//Tu
On Mon, Jan 23, 2017 at 8:38 AM Matthew Vernon <mv3@xxxxxxxxxxxx> wrote:
Hi,
We have a 9-node ceph cluster, running 10.2.2 and kernel 4.4.0 (Ubuntu
Xenial). We're seeing both machines freezing (nothing in logs on the
machine, which is entirely unresponsive to anything except the power
button) and suffering soft lockups.
Has anyone seen similar? Googling hasn't found anything obvious, and
while ceph repairs itself when a machine is lost, this is obviously
quite concerning.
I don't have any useful logs from the machines that freeze, but I do
have logs from the machine that suffered soft lockups - you can see the
relevant bits of kern.log here:
https://drive.google.com/drive/folders/0B4TV1iNptBAdblJMX1R4ZWI5eGc?usp=sharing
[available compressed and uncompressed]
The cluster was installed with ceph-ansible, and the specs of each node
are roughly:
Cores: 16 (2 x 8-core Intel E5-2690)
Memory: 512 GB (16 x32 GB)
Storage: 2x 120GB SAMSUNG SSD (system disk)
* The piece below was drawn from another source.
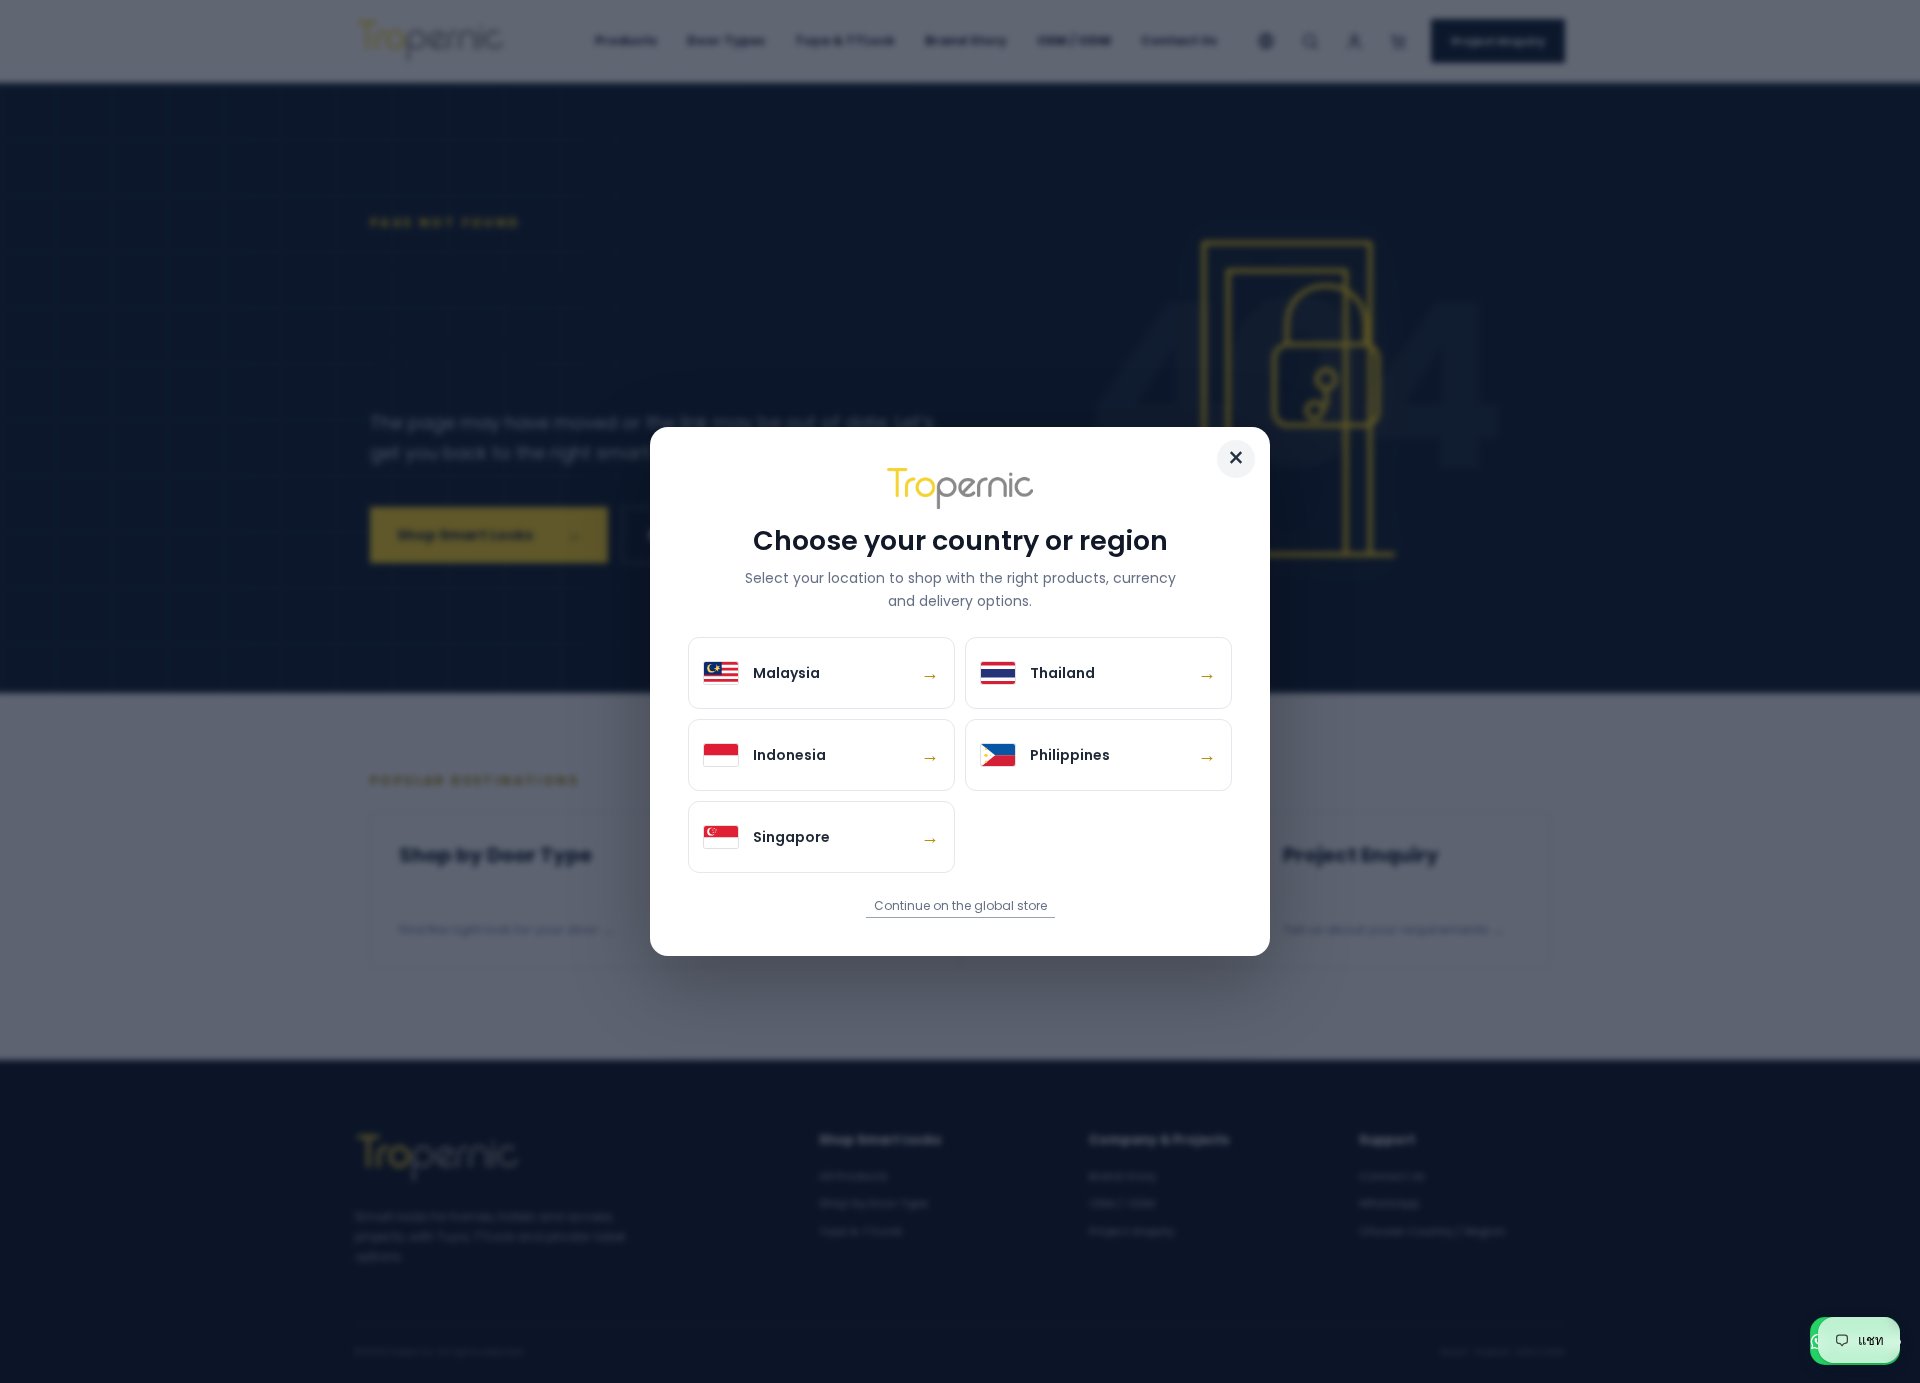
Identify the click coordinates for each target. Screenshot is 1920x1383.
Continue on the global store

2x 2TB NVME cards (ceph journal)
60x 6TB Toshiba 7200 rpm disks (ceph storage)
Network: 1 Gbit/s Intel I350 (Control interface)
2x 100Gbit/s Mellanox cards (bonded together)
We're in pre-production testing, but any suggestions on how we might get
to the bottom of this would be appreciated!
There's no obvious pattern to these problems, and we've had 2 freezes
and 1 soft lockup in the last ~1.5 weeks.
Thanks,
Matthew
--
The Wellcome Trust Sanger Institute is operated by Genome Research
Limited, a charity registered in England with number 1021457 and a
company registered in England with number 2742969, whose registered
office is 215 Euston Road, London, NW1 2BE.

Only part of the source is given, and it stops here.